__The records__.
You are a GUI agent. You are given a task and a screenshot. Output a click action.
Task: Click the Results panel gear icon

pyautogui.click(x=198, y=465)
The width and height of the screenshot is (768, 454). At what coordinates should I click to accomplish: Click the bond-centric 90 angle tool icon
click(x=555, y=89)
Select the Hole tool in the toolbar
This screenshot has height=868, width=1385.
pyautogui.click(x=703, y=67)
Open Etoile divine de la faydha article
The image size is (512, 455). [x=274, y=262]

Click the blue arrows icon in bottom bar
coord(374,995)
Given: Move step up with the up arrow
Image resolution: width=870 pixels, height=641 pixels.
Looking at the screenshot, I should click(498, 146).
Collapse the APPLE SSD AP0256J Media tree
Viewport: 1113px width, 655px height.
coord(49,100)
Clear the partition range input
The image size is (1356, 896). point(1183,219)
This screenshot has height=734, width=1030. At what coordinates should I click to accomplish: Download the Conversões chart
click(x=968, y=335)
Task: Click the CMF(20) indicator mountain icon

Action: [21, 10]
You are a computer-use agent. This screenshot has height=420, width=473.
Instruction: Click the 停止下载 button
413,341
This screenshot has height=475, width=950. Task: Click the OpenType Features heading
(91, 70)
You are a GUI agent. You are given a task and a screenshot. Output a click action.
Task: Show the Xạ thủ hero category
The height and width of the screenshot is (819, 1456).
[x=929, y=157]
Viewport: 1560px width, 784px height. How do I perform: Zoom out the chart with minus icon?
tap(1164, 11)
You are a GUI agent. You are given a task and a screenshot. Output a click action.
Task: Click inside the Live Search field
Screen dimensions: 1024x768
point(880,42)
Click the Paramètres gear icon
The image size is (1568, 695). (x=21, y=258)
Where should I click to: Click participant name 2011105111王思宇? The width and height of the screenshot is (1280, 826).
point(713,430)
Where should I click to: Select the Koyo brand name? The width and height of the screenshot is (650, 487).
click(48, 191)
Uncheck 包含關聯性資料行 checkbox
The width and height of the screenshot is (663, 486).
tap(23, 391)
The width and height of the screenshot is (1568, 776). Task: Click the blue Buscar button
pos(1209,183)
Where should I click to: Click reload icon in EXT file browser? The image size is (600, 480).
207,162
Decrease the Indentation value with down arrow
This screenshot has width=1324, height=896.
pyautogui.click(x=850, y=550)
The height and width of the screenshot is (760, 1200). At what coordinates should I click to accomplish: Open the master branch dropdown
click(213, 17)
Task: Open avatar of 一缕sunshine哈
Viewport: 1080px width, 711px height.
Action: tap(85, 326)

__Problem to work on__. Set the entries down again exactly, beginning with their first line and ending with the line that contains "You are a computer-use"; omit all other lines.

__Task result__.
You are a GUI agent. You are given a task and a screenshot. Output a click action.
Task: Click the Results panel gear icon

pyautogui.click(x=198, y=465)
The width and height of the screenshot is (768, 454). At what coordinates should I click to accomplish: Click the bond-centric 90 angle tool icon
click(x=555, y=89)
Select the Hole tool in the toolbar
This screenshot has height=868, width=1385.
pyautogui.click(x=703, y=67)
Open Etoile divine de la faydha article
The image size is (512, 455). [x=274, y=262]

Click the blue arrows icon in bottom bar
coord(374,995)
Given: Move step up with the up arrow
Image resolution: width=870 pixels, height=641 pixels.
Looking at the screenshot, I should click(498, 146).
Collapse the APPLE SSD AP0256J Media tree
Viewport: 1113px width, 655px height.
coord(49,100)
Clear the partition range input
The image size is (1356, 896). point(1183,219)
This screenshot has height=734, width=1030. At what coordinates should I click to accomplish: Download the Conversões chart
click(x=968, y=335)
Task: Click the CMF(20) indicator mountain icon

Action: [21, 10]
You are a computer-use agent. This screenshot has height=420, width=473.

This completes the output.